Yes, the fat content of milk is one of those issues I had to work around because I use fat-free powdered milk for all our drinking and cooking (we practice home food storage). I haven't purchased milk from a store since 1981, although I occasionally buy raw goat's milk from a farm not far from my house, and an occasional container of half & half or heavy whipping cream.

To answer your question... you can use whatever kind of milk you like. If you notice the grains aren't growing all that much you can always add some higher-fat product for several fermentation sessions and that will "perk" them up a bit. You may want to use whole milk or 2% when you get your grains to make sure they get a good start.

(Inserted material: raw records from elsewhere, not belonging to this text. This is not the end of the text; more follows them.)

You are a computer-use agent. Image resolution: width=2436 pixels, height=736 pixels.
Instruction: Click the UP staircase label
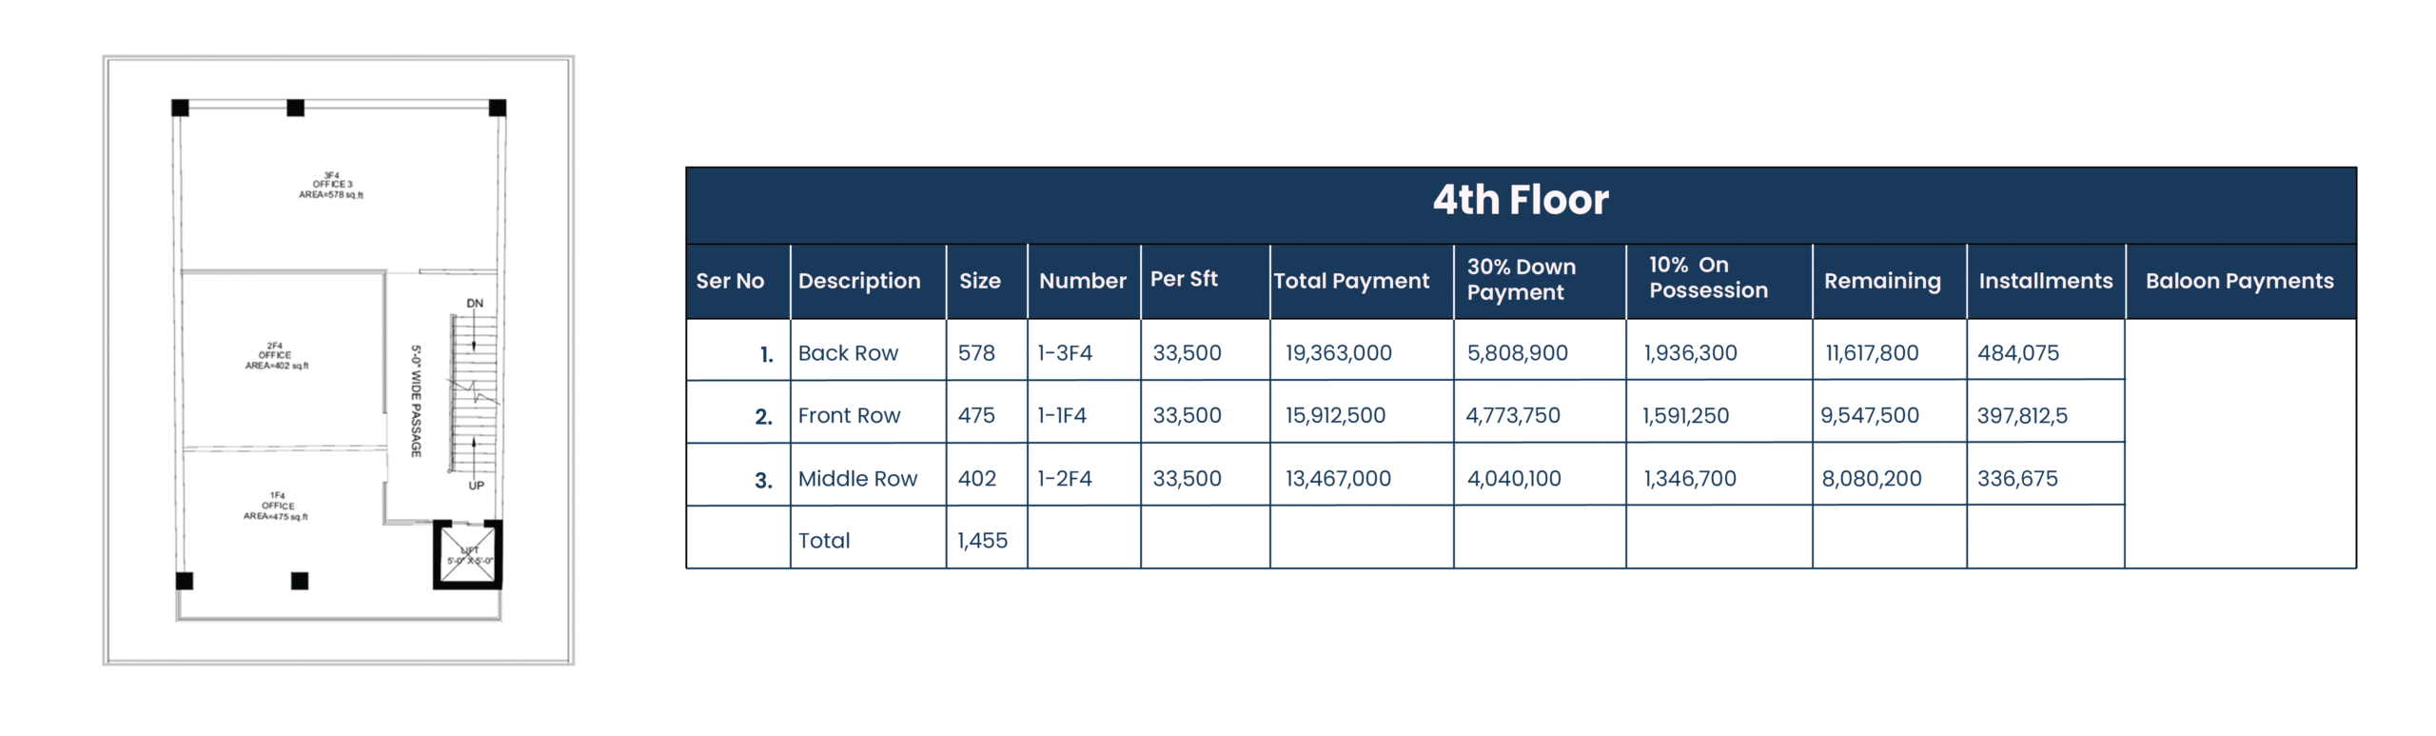[x=476, y=486]
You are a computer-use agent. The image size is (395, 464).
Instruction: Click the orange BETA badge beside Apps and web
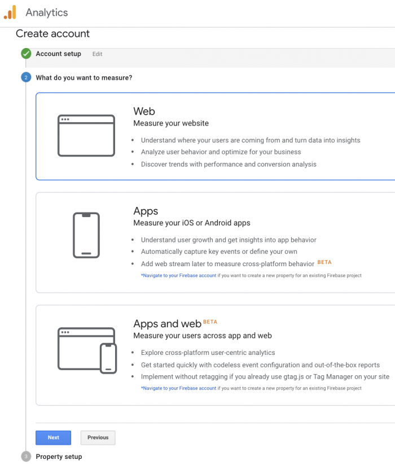(x=210, y=322)
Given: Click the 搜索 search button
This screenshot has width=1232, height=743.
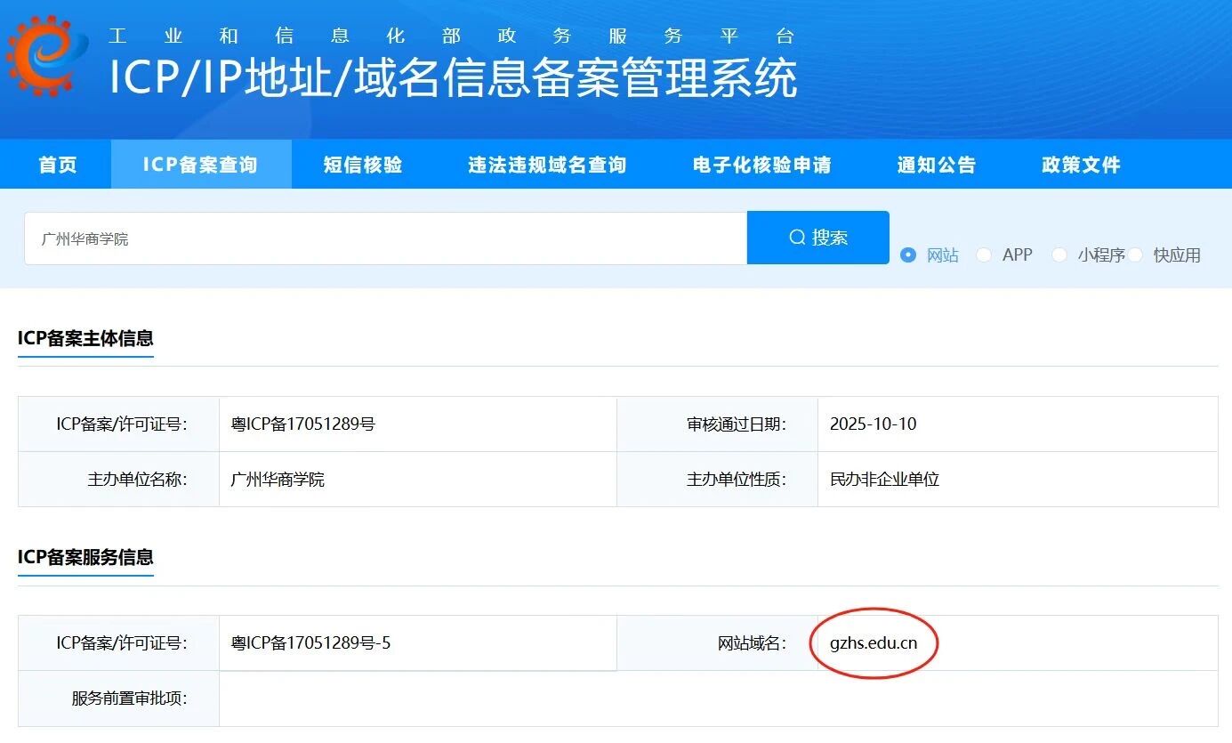Looking at the screenshot, I should pos(817,237).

Even using non-fat dry milk powder I still get a nice layer of curds and whey (the whey is where the "good" stuff is, so make sure you use it). When I make the powdered milk a higher ratio of powder to water it will affect the thickness of the curd - similar to adding powdered milk when making yogurt at home. The same goes for adding a high-fat dairy (cream or half & half) - these add richness especially nice if you are making a cheese ball with drained kefir curd, or a rich dessert.

Instead of 2 T. of milk powder per cup of water I'll use 3 or 4 T. per cup - depending on what I'm using the kefir for (less powder for liquid use (smoothies or a buttermilk substitute), and more if I want to drain the whey and use the curd). The grains don't grow as fast using low- or fat-free milk, but they still ferment the milk. I've used these grains for about 12 or 13 years now.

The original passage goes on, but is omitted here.